В разгар всех этих поисков, нащупывания новых путей Кустодиева настигает какая-то непонятная болезнь. Уже в письмах 1907–1908 годов мелькают беглые упоминания: «По утрам болит лопатка», «Рука опять разболелась». Весной 1910 года здоровье Бориса Михайловича резко ухудшается. Он жалуется жене на «страшные боли»: «…руки эти дни болят, как никогда… Курьезнее
Об этих же «курьезах» начинает говориться и в письмах к друзьям: «Страдаю очень, особенно по утрам. Подлая моя рука болит вовсю, и вместо улучшения — с каждым днем чувствую себя хуже и хуже» (И. А. Рязановскому, 11 июля 1910 года); «…боль адская, и я полдня хожу как настоящий рамолик. Конечно, ничего не работаю, настроение возмутительное по этому случаю» (М. В. Добужинскому, 15 июля 1910 года); «Вернулась опять-таки болезнь, что и тогда, в бытность мою у Вас, но еще с большей силой…» (И. А. Рязановскому, 17 апреля 1911 года).
У больного заподозрили костный туберкулез и отправили художника в Швейцарию. Там, в Лейзeне, в клинике доктора Ролье его облачили в целлулоидный корсет, который снимался только на ночь, и стали лечить солнечными ваннами. Лето 1911 года в Лейзeне жили всей семьей, а на зиму Борис Михайлович приехал сюда один.
«Хорошо здесь очень теперь — чудесная природа зимой, — писал он Нoтгафту (5/17 декабря 1911 года), — этот снег серебряный, ясное холодное небо на закатах, четкий рисунок далеких гор, тихие дни — но тянет домой, страшно тянет к большой работе, которой можно было бы отдать весь свой день, приятно утомившись к вечеру, а не лежать в расслабляющей праздности весь день, как вот теперь!»
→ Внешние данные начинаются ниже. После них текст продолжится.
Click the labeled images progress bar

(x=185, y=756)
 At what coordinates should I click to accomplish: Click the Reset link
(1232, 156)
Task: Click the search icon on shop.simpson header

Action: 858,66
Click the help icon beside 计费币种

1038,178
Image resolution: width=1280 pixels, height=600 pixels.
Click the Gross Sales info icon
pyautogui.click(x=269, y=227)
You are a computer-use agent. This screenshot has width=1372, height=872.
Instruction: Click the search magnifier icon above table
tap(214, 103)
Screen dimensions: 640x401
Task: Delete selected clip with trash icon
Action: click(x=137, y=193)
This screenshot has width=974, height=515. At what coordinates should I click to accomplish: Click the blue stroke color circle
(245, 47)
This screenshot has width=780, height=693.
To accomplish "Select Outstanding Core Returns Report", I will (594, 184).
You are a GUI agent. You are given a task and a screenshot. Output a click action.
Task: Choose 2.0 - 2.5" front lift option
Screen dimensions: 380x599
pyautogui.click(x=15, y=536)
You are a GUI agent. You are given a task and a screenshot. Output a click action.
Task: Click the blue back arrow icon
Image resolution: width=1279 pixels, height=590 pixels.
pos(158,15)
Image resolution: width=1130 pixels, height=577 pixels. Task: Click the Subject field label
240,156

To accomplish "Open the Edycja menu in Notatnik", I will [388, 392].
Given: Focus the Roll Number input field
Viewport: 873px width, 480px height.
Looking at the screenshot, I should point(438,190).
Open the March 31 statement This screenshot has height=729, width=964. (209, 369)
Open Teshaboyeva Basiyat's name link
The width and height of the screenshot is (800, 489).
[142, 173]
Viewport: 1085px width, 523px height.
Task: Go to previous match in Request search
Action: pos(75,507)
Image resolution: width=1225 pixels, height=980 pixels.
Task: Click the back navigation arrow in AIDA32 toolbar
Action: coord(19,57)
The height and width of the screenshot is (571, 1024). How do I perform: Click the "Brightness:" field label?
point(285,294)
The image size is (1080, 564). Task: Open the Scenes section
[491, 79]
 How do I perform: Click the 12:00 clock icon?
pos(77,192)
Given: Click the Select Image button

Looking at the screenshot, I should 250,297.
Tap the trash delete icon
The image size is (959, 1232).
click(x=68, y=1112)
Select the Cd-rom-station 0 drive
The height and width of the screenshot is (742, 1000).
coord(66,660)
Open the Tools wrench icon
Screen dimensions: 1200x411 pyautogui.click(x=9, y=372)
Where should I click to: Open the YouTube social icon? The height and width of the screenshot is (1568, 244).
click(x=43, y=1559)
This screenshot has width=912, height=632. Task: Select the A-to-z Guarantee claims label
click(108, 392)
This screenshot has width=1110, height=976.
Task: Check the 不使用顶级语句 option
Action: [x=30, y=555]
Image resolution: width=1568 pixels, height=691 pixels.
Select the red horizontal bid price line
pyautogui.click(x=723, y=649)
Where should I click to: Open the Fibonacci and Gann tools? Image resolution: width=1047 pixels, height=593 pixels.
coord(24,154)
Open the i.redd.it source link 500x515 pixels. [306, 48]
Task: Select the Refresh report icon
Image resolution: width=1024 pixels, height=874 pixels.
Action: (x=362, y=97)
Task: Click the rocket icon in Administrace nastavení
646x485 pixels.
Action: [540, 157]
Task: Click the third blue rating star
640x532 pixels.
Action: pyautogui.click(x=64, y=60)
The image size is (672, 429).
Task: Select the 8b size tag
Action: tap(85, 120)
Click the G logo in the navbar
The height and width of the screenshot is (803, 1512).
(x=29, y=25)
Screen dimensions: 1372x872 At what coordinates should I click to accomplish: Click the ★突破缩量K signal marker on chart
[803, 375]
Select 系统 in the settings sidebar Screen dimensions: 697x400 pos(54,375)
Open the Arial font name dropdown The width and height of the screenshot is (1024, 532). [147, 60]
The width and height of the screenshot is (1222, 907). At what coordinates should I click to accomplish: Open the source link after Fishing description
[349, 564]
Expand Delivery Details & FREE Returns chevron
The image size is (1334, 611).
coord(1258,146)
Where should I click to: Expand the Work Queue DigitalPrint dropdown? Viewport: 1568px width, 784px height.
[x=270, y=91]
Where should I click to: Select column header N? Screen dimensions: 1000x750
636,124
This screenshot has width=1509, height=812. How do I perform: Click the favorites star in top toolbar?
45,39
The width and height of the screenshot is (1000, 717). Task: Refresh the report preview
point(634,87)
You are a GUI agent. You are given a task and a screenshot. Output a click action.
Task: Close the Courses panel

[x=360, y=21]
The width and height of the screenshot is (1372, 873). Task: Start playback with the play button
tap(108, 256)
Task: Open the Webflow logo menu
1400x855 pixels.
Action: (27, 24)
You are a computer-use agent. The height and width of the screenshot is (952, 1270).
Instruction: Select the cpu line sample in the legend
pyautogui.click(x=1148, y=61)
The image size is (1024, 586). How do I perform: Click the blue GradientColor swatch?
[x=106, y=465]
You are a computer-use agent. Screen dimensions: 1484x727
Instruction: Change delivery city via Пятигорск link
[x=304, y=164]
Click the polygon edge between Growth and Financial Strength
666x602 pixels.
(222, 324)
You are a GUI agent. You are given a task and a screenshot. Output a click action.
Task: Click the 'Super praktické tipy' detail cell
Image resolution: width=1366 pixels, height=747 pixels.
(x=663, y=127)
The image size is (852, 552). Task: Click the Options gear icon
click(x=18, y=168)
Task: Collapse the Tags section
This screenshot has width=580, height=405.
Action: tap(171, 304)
В ответ на подобные, хотя и сдержанные жалобы друзья всячески старались развлечь и приободрить больного, присылали свежие книги, журналы и вырезки из газет, которые могли бы заинтересовать его. Билибин давал шутливое поручение «передать привет президенту Швейцарской республики», а затем переходил на более серьезный тон: «Скучаешь ты среди твоих альпийских снегов? Вероятно, да. Но ведь хороши, должно быть, эти снега и все то, что ты имеешь перед своими глазами. Здесь все то же. Снега твои тоже все те же, но тем-то они и великолепны, что они все те же, и тем-то тут и не великолепно, что тут все то же». (По-билибински элегантное иносказание; явно имеется в виду политическое положение в России.)
Однако эти дружеские резоны и утешения мало помогали делу. Борис Михайлович очень нервничал, что ему плохо работается, что «весь день уходит куда-то в пропасть, ничего с собой не принося», что деньги тают и, быть может, придется продавать те картины, которые для этого совсем не предназначались (например, портрет жены), да к тому же задешево.
Попытка получить субсидию от одного художественного общества привела к оскорбительной заметке известного «желтого» журналиста Брешко-Брешковского, что крайне взволновало художника.
Корсет (в конце концов оказавшийся бесполезным) очень утомлял, и Борис Михайлович заранее мечтал о дне, когда предаст его «аутодафе» и посмотрит, как он будет весело гореть.
Кустодиев скучал о детях и угнетался при мысли, что его болезнь и отсутствие лишают их нормальной семейной обстановки. «Ведь мы росли без отца, — писал он жене, — и я так теперь понимаю, как было бы много[е] иначе, если бы с нами детьми был отец в эти годы».
Вряд ли, однако, окружавшие его в Лейзeне люди догадывались о снедавших его тревогах. Внешне он держался великолепно. Весь «шоколадный», по дочкиному выражению, от загара, учился немецкому языку, ставил «живые картины» на концерте, устроенном русскими пациентами, с восторгом слушал любимую музыку — Моцарта, Бетховена, Чайковского, Шопена, Вагнера, — жадно читал, радуясь и посмертно вышедшим произведениям Льва Толстого, и чистоте рассказов Куприна, и великолепной книге П. Муратова «Образы Италии», позволившей ему снова ярко пережить собственные впечатления от этой «страны вечного искусства», и в особенности «Курсу русской истории» Ключевского. «Написано страшно интересно. Надо будет купить для нашей библиотеки», — говорится в его письме к жене.